Are you using self-raising flour perhaps?

noname50's avatar

No, all purpose.

Tropical_Willie's avatar

Check your measurements. Butter should be a little less than flour. Bi-Carb of soda???
Sugar half granulated and half brown

Blueroses's avatar

I had so many problems getting consistency in my cookie batches. Then I saw this alton brown episode
where he gives the secrets to the 3 different kinds of Tollhouse cookies.
I prefer the chewy, personally.

janbb's avatar

The types of baking pans you are using also have an effect. Some cause spreaders, others cakers. Are you putting them on parchment paper? I had the opposite problem for a long time and someone here (Harp) told me to refrigerate the cookies on the pans overnight.
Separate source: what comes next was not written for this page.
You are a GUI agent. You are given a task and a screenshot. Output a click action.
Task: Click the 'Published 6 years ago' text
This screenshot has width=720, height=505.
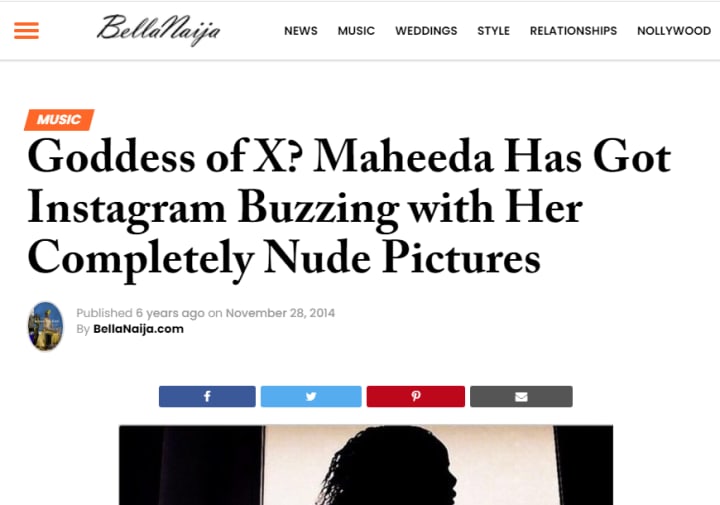tap(140, 313)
Now I get good, clumpy cookies. It could also be to do with the oven you are using. I also use a ¼ cup more flour than the recipe calls for to get clumpier cookies; perhaps you could decrease yours slightly?

noname50's avatar

@ Tropical – Yep, yep and yep. Been doing this recipe for ages. Straight from the Nestle’s bag of chips. I’m going to take off a touch of the flour on the next batch, just a bit, ¼ cup or so. Sometimes, if I made cookies on a whim, I would use margarine instead of butter. Could that be it?

deliasdancemom's avatar

Look up alton browns recipes for chewy, crispy and cakey chocolate chip cookies, he did a whole episode on the science of chewy vs cakey vs crispy cookies :) you can prob find the episode online

noname50's avatar

Thanks for the alton tip. I will check it out.

Blueroses's avatar

@noname50 That’s the episode I linked to above.

deliasdancemom's avatar

@blueroses good stuff! I missed that post while I was writing I think! I like the chewy too!

noname50's avatar

Sometimes they start on the crisp side and will get a little chewy. I usually store them in a plastic, (tupper ware ish) container. We always made tons of them and it seemed like that got softer with time, no stale though, but good.

Blueroses's avatar

@deliasdancemom Alton is my kitchen God!

deliasdancemom's avatar

@Blueroses he is awesome…my mom and I watch him all the time….what I can’t stand are those skinny as a rail chicks making all kindsa deserts (yes im looking at you giada delaurentis!) And you know dang well they don’t eat anything but air and celery water LOL….butter me up an episode of paula deen anyday!

Blueroses's avatar

LMAO at “celery water”! Made me think, I bet our Miss Paula would have a killer cookie recipe. Must try this.
@noname50 I’m pretty sure the butter/margarine issue makes a big difference. When I used a really cheap margarine that was high in water content, my baking was dreadful.
I’m in the cult of nothing but butter.

filmfann's avatar

Cut the butter amount in half, and use Crisco shortening.

Paradox's avatar

@noname50 I need that recipe. There I try to make my cookies more cake like but they never end up like that. Maybe too much baking powder or soda?

janbb's avatar

Margarine vs. butter would make a difference, as would the amount of flour. I use the recipe from the bag, too.

deliasdancemom's avatar

I only ever use butter in anything or oils (olive coconut etc….)

Qingu's avatar

For chewiness, try a recipe that uses melted butter. (My favorite recipe, from Cook’s Illustrated, actually has you brown the butter in a skillet for added flavor).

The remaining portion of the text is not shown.